Copy the stretch from the first line of the records through the line containing "[x=682, y=224]", including both of those lines, with no changes.

◆ ◆ ◆ ◆

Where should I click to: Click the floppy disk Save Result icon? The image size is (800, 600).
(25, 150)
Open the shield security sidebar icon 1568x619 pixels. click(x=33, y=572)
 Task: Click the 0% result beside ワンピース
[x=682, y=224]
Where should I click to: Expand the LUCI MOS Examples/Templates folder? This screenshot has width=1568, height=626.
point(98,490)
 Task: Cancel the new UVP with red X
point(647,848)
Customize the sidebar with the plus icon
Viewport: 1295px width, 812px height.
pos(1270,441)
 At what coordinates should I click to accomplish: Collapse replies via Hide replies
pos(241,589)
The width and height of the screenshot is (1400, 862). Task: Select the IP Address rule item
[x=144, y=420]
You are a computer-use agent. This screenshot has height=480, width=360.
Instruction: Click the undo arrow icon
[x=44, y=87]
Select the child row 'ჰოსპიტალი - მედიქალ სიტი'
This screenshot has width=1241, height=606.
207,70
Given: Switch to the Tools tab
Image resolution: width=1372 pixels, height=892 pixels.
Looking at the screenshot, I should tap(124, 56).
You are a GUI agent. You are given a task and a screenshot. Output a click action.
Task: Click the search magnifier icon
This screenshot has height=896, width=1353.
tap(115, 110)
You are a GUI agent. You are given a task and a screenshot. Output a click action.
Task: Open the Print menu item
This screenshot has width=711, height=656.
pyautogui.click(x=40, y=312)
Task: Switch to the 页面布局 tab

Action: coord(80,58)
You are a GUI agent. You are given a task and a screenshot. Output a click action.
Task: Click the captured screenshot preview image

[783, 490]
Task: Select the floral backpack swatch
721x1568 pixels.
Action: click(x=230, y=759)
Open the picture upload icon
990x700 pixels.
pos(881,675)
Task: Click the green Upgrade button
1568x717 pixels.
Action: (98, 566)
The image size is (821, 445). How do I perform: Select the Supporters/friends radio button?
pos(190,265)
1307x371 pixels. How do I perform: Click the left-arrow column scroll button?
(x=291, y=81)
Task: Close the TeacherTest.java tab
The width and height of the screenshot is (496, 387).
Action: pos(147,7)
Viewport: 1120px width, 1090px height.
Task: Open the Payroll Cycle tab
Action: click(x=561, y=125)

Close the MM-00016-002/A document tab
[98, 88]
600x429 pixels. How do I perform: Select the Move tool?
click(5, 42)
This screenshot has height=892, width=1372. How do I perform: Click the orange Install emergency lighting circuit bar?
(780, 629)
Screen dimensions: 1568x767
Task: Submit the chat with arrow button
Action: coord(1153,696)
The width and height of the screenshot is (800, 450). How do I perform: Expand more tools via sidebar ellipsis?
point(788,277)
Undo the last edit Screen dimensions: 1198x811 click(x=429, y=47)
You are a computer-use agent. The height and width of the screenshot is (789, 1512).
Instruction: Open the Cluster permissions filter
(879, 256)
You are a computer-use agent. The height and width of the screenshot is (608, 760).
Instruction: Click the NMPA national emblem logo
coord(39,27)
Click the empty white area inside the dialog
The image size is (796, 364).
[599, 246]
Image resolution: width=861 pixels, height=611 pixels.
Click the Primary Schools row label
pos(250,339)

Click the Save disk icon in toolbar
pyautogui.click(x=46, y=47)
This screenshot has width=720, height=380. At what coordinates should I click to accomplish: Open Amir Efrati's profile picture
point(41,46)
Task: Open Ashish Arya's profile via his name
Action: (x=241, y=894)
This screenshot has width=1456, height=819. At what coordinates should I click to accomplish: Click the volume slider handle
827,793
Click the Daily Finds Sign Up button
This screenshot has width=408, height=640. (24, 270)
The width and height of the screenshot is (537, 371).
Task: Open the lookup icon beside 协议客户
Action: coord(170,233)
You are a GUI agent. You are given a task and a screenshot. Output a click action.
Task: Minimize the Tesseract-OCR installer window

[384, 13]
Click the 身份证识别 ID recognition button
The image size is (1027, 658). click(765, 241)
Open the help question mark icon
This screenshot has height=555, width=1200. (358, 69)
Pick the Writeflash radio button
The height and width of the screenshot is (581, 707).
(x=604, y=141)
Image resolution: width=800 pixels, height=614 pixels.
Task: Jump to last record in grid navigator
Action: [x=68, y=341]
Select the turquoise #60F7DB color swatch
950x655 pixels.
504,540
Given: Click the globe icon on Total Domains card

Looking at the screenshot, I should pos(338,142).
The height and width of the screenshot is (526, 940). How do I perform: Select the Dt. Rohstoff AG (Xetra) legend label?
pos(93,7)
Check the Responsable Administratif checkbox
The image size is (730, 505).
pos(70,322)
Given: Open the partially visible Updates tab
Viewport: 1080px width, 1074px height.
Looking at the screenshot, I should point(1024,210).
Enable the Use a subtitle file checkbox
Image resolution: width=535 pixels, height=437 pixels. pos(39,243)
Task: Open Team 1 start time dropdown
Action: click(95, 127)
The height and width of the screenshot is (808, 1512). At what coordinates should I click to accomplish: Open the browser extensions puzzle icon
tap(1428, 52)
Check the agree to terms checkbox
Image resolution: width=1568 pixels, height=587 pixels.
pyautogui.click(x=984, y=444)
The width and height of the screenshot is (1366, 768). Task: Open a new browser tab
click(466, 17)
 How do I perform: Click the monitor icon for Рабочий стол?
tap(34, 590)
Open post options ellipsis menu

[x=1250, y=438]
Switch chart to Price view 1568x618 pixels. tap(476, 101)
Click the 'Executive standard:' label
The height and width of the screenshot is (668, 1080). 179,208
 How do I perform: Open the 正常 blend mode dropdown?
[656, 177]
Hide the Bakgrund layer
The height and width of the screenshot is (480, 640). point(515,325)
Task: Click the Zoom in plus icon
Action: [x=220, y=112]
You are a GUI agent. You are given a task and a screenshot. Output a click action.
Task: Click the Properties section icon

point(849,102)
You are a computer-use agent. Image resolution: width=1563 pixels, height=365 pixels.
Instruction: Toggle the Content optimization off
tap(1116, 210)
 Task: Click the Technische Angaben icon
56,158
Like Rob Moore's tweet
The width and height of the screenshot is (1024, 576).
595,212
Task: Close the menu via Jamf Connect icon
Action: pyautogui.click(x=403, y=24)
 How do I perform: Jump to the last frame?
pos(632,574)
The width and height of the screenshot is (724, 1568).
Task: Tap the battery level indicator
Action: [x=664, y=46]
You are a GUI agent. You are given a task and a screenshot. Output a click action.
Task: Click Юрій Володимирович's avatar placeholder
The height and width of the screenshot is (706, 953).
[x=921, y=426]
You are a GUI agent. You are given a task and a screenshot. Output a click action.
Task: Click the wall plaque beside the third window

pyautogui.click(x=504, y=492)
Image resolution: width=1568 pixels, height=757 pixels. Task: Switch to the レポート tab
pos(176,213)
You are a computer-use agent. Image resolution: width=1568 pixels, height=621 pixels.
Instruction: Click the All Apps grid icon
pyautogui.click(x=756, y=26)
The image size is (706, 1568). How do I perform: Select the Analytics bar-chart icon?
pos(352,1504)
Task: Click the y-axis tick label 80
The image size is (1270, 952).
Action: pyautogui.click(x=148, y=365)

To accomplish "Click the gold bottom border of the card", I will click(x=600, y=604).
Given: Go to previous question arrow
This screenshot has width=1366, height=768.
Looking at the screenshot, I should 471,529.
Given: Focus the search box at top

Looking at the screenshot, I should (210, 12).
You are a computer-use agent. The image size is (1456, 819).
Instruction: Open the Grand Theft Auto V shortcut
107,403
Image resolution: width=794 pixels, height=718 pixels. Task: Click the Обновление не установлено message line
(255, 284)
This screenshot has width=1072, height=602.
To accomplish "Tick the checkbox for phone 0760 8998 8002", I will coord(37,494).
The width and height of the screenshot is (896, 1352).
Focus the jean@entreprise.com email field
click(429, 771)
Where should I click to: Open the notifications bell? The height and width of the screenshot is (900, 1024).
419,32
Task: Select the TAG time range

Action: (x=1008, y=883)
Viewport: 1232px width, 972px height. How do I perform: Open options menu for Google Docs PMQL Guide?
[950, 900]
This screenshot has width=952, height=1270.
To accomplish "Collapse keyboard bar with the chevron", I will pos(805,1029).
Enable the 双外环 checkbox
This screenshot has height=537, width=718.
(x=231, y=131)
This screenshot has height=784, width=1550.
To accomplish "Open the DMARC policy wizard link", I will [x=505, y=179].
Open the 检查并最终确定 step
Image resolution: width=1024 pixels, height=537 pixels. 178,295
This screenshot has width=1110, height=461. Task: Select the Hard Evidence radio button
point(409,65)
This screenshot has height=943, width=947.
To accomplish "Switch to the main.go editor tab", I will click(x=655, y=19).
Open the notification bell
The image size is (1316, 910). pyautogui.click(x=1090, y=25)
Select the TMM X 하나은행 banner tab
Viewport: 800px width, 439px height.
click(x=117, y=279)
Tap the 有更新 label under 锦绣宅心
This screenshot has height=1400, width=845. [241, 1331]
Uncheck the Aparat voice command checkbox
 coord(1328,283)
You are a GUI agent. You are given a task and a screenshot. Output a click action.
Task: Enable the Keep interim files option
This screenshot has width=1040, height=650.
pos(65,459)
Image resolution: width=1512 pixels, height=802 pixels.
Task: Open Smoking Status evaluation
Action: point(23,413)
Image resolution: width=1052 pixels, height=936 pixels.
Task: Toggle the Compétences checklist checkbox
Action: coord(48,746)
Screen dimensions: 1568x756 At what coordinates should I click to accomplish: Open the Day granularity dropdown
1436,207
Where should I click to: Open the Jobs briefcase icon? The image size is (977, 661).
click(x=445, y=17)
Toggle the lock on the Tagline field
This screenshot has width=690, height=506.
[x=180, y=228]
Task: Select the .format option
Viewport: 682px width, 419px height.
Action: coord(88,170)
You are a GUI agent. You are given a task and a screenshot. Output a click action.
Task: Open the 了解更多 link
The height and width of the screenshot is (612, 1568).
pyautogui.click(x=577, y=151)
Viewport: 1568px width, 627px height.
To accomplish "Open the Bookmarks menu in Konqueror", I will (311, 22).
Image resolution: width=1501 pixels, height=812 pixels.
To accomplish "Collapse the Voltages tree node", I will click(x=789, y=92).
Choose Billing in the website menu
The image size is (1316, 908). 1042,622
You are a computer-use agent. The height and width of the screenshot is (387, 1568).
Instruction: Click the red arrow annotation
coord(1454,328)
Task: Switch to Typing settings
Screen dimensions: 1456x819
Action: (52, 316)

◆ ◆ ◆ ◆

▶ OUTPUT FOR THIS EXERCISE:
Where should I click to: Click the floppy disk Save Result icon? The image size is (800, 600).
(25, 150)
Open the shield security sidebar icon 1568x619 pixels. click(x=33, y=572)
 Task: Click the 0% result beside ワンピース
[x=682, y=224]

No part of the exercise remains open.